### Task brief
Please name the institution whose study the passage on indoor air pollution cites.

Outdoor air quality has improved in many cities around the world as people shelter in place to help control the spread of the novel coronavirus. Fewer cars on the road have led to dramatic reductions in fine particulate matter like soot in the air in places like Delhi, India, but as we all continue to spend an increasing amount of time in our own residences, it’s worth considering the effects of indoor air pollution, too.

Close-up shot of a gas-powered kitchen stove burner

If you have a gas-powered stove, furnace, or water heater at home, you might want to take a look at a recent study by the UCLA Fielding School of Public Health, which points to some pretty concerning potential health effects that could worsen COVID-19 outcomes.

The study found that gas appliances emit a wide range of air pollutants, including carbon monoxide, nitrogen oxides, particulates, and formaldehyde, all of which have been linked to acute and chronic conditions like respiratory illness, cardiovascular disease, and premature death.

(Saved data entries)
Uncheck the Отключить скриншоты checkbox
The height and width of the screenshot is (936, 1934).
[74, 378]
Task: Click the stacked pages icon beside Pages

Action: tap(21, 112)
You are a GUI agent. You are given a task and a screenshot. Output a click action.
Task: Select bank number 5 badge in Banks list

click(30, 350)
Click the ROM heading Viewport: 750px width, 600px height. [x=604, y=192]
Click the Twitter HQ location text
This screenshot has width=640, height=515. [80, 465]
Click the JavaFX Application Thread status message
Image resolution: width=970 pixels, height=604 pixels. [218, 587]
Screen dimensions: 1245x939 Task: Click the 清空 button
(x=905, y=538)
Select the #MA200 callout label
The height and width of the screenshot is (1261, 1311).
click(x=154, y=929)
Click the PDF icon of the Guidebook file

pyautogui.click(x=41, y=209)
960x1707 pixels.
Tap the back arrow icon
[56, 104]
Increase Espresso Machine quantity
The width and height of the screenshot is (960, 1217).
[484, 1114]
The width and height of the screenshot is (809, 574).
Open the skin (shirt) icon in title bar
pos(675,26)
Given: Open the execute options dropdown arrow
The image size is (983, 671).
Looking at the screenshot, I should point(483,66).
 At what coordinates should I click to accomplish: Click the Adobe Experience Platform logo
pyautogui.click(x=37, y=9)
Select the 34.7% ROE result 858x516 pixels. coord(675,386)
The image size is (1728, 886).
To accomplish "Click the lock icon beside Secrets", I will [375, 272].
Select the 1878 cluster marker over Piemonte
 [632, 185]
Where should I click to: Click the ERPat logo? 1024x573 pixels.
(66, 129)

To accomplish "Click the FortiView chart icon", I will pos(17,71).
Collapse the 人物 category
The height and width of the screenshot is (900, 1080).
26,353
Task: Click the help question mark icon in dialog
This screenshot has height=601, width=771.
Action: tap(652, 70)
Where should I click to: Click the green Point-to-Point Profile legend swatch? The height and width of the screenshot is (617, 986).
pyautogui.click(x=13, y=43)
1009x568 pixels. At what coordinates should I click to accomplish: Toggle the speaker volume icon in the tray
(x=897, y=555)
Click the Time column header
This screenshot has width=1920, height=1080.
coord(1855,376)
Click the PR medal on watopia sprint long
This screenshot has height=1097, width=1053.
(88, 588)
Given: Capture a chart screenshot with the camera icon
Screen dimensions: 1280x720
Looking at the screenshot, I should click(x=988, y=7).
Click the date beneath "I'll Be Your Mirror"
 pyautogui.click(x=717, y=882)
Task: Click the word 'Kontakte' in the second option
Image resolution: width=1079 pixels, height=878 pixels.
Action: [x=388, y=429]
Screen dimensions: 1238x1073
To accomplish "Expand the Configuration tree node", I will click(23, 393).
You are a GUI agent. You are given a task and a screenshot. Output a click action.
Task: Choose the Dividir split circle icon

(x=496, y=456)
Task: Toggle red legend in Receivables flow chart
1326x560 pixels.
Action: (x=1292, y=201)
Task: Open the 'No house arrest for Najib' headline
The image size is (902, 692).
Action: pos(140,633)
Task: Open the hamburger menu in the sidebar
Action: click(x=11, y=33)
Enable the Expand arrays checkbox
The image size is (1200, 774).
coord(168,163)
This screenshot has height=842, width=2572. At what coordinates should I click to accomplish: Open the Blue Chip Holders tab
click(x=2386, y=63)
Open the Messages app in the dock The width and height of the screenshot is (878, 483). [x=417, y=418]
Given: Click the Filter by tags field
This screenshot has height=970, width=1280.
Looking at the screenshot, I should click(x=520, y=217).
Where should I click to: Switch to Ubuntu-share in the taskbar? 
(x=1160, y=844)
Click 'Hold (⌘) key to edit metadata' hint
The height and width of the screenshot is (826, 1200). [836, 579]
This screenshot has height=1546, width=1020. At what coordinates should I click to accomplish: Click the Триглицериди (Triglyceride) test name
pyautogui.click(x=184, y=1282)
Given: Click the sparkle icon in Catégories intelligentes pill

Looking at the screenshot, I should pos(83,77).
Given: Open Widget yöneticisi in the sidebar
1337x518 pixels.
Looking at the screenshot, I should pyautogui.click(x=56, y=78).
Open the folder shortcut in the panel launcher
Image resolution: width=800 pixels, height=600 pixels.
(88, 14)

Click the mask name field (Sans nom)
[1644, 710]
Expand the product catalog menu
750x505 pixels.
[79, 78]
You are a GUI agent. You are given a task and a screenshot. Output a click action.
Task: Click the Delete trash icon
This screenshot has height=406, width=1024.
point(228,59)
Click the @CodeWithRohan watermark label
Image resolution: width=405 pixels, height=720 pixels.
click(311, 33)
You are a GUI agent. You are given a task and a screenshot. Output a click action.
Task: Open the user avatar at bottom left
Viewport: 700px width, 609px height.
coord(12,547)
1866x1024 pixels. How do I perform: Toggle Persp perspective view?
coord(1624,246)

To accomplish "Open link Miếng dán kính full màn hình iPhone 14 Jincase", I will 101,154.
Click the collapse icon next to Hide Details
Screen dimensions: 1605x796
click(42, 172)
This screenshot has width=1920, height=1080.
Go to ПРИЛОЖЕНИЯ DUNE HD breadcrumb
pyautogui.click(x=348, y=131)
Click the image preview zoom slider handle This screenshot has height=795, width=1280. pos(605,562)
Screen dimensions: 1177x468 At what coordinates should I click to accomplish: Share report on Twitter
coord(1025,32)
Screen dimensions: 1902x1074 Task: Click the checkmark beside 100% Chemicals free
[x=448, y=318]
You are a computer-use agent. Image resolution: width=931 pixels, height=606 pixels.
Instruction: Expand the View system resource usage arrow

### Exercise solution
The UCLA Fielding School of Public Health.